(Work request): Copy exactly the run of lines that begins at the line with "Task: Add new" and ends at the final line of the entries.

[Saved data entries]
↓↓↓
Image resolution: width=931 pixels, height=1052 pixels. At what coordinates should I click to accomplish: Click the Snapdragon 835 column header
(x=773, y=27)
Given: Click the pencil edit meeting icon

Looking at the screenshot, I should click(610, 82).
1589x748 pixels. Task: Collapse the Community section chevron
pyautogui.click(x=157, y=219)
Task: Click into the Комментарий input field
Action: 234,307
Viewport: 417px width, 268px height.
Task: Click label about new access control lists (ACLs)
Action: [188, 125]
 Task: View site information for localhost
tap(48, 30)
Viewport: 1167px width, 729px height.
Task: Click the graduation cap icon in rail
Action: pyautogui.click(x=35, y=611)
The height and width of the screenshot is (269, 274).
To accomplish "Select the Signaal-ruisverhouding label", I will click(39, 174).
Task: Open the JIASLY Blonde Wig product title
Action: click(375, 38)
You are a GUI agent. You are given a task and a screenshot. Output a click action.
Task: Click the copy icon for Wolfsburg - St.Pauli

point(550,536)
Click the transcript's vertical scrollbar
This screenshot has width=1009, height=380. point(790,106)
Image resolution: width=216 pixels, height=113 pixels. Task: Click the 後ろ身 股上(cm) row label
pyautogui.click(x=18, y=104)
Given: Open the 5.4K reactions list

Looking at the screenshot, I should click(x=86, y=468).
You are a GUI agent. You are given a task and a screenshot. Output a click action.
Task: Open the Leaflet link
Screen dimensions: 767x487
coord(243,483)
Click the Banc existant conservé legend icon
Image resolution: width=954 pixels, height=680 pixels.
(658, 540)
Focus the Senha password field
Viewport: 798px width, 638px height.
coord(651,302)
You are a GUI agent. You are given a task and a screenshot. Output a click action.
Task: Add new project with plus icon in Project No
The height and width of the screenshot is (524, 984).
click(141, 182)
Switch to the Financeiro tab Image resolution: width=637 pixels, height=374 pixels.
↑↑↑
(Response for this exercise):
Task: Add new project with plus icon in Project No
The height and width of the screenshot is (524, 984).
click(141, 182)
Switch to the Financeiro tab Image resolution: width=637 pixels, height=374 pixels.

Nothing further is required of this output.